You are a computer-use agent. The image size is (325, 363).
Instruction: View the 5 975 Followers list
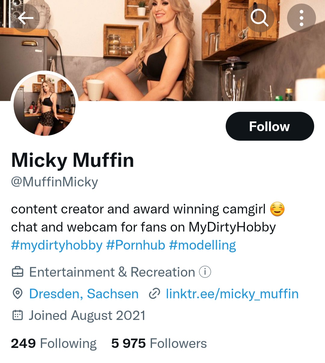159,343
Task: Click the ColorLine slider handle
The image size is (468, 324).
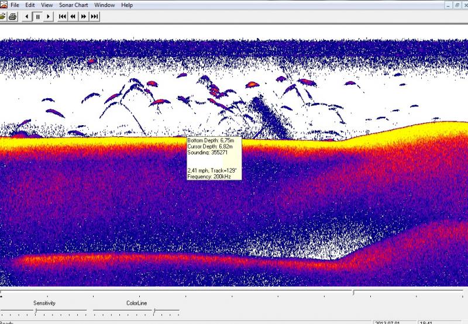Action: click(154, 311)
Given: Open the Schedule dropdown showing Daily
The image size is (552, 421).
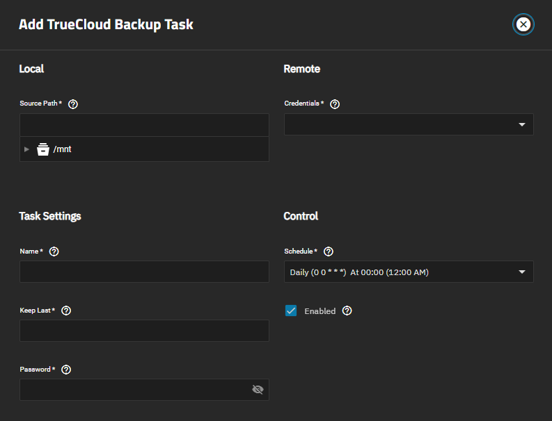Looking at the screenshot, I should click(409, 272).
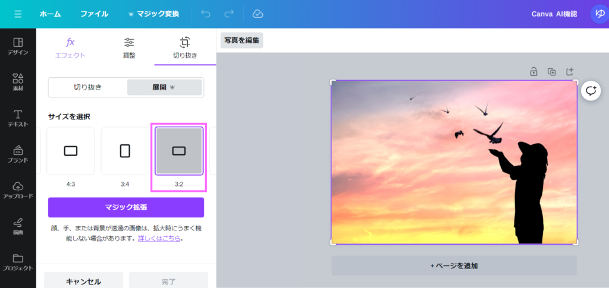Image resolution: width=609 pixels, height=288 pixels.
Task: Click the add page icon above canvas
Action: tap(570, 72)
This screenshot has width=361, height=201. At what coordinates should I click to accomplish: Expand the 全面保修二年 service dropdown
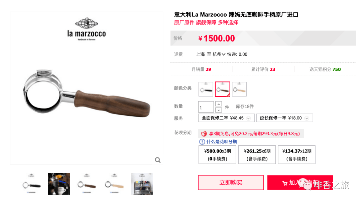click(226, 118)
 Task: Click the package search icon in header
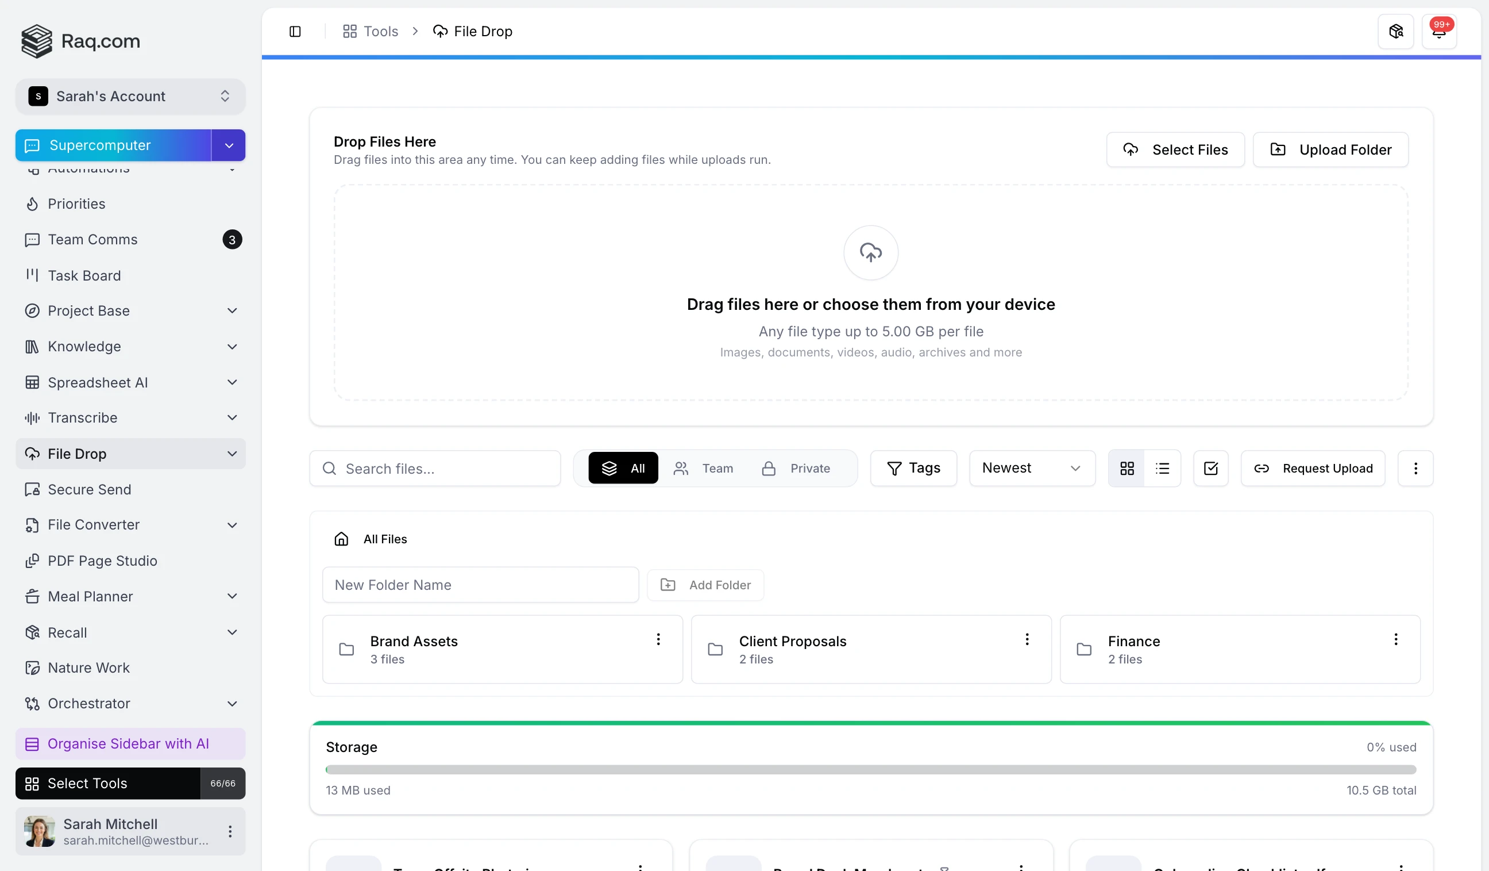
--
- _What the task requires_: Copy each line of the records above without change, but do not include any picture.

- _Output_:
You are a computer-use agent. The image size is (325, 363).
Instruction: View the 5 975 Followers list
159,343
Task: Click the ColorLine slider handle
The image size is (468, 324).
Action: click(154, 311)
Given: Open the Schedule dropdown showing Daily
The image size is (552, 421).
Looking at the screenshot, I should click(409, 272).
Image resolution: width=609 pixels, height=288 pixels.
Task: Click the add page icon above canvas
Action: tap(570, 72)
This screenshot has width=361, height=201. At what coordinates should I click to accomplish: Expand the 全面保修二年 service dropdown
click(226, 118)
 Task: Click the package search icon in header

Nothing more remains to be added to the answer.